In een ZKV reageert A.L. Snijders vandaag op een recensie van Serdijn die gisteren in de Volkskrant stond. In de bundel Wapenbroeders staat een zkv over een fietstochtje van Snijders. Hij wil een man op een scootmobiel inhalen:
Als ik hem eindelijk te pakken heb, zit hij niet meer op de scootmobiel, hij ligt in een diepe droge sloot, zijn vrouw staat bij hem, een passant helpt haar. Ik ga ook naar beneden, de man ligt verward in braamstruiken en wild gras. Zijn linkerbeen ligt vreemd onder zijn lichaam, ik pak het vast en terwijl mijn vingers schrikken, zegt de vrouw: ‘Hij heeft een kunstbeen.’ Er stopt een bestelwagen, de chauffeur is gewend aan tillen, met zijn vieren krijgen we hem weer op zijn scootmobiel. Hij blijkt ongedeerd en gaat er met een vlotte groet vandoor, gevolgd door zijn vrouw. Ik fiets langzaam verder, ik ben genezen, het is mooi weer.

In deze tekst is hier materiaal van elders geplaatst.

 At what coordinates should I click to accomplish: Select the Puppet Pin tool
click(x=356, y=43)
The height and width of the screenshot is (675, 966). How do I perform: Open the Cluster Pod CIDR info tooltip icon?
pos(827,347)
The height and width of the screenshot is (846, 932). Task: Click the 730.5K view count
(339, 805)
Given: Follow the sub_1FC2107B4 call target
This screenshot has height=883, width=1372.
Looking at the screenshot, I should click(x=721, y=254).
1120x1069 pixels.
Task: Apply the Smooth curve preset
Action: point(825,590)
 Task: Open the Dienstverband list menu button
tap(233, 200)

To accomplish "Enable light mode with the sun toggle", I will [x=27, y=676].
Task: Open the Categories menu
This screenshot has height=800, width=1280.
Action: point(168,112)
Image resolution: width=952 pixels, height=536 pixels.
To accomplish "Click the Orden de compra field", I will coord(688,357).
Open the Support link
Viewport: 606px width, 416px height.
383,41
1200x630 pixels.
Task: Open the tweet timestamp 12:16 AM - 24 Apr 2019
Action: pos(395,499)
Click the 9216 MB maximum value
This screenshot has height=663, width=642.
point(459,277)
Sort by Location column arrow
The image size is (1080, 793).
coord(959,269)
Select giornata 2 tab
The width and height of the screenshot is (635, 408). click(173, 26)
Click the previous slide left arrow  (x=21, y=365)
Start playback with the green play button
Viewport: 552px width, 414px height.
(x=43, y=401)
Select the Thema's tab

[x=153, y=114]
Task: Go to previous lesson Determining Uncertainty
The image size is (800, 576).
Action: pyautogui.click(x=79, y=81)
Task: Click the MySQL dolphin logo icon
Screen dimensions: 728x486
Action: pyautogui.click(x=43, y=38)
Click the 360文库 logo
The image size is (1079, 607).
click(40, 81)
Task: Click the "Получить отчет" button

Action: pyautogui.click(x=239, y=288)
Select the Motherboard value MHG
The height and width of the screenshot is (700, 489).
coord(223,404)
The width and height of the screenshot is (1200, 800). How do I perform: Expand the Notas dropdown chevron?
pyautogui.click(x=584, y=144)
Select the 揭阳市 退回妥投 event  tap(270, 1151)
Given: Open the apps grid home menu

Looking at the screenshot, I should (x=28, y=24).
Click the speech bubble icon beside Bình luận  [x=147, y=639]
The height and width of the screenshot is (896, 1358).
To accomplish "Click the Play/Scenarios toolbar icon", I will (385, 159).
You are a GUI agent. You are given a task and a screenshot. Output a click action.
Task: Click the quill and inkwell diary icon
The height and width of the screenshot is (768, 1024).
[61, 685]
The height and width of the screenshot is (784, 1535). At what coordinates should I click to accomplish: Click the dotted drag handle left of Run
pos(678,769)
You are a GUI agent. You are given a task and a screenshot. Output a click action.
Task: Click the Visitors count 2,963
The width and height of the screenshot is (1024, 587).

Daniëlle Serdijn maakt ervan:
Toch zijn er ook momenten waarop je achtergelaten wordt. Bijvoorbeeld wanneer Snijders schrijft over een man in een scootmobiel. De schrijver fietst, wil hem inhalen. Eer het zover is, is het voertuig te water geraakt. De man ligt langs de oever, zijn been raar geknakt. Snijders probeert te helpen. Hij raakt het been aan. ‘t Voelt vreemd. ‘Het is een kunstbeen,’ zegt een omstander, waarop Snijders loslaat. Wanneer er meer hulp arriveert, gaat Snijders ervandoor. Abrupt eindigt het verhaal. Ontgoocheld blijf je zitten met de flarden van deze geschiedenis. Hoe gaat het verder? De vorm van het zkv is overbiddelijk.
Niet alleen de strekking, zelfs het citaat is fout.
Snijders prijst deze lezing. Hij eindigt zijn zkv met een dodelijke loftuiting.
Ik ben zeer tevreden met deze recensie. Daniëlle Serdijn heeft het verhaal naar haar hand gezet. De scootmobielrijder maakt zich uit de voeten en laat mij beteuterd achter, maar zij draait de rollen om. Zij weet, paranormaal gesproken, dat ik een wegloper ben, dat ik me als het even kan onttrek aan zulke hulpacties. Ze is een participerende lezer, ze bereikt lagen in het verhaal die maar heel weinig mensen ontdekken.